Court Opinion

ID: 9833890
Source: CourtListenerOpinion
Date Created: 2023-09-01 23:07:18.341062+00
Date Added: 2024-06-11T07:44:08.580514
License: Public Domain

On Motion for Rehearing.
In the original opinion filed in this court on the 9th day of May, 1916, we stated:
*1031“That as appellant was the owner of the notes in question long after they became due, and although he had an opportunity to do so, he had brought no suit to collect the sum due on the notes, the transferee of the same was not required to exercise that degree of diligence in fixing the liability of the indorser which he would have been required to exercise if said notes had been transferred to him before maturity, but should be required to exercise such reasonable diligence only as was_ apparently necessary, under all the facts and circumstances of the case, to protect the indorser from loss by delay in bringing suit, and that appellee did exercise such diligence”
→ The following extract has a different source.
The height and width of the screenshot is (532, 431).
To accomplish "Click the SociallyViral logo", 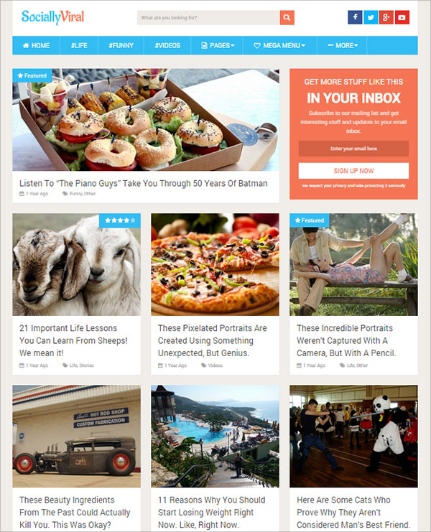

—and in support of such statement we quoted with approval a portion of the opinion in the case of Chadwick v. Jeffers, 1 Rich. Law (S. C.) 397, 44 Am. Dec. 200. Upon further consideration, on motion for rehearing, we have concluded that such statement, and the rule quoted from Chadwick v. Jeffers, supra, is not the law of this state as' made by our statutes or by the decisions of our courts. We therefore recede from such holding.
But as we still think the judgment of the trial court was properly affirmed for the other reasons given in our opinion, the motion for rehearing is overruled.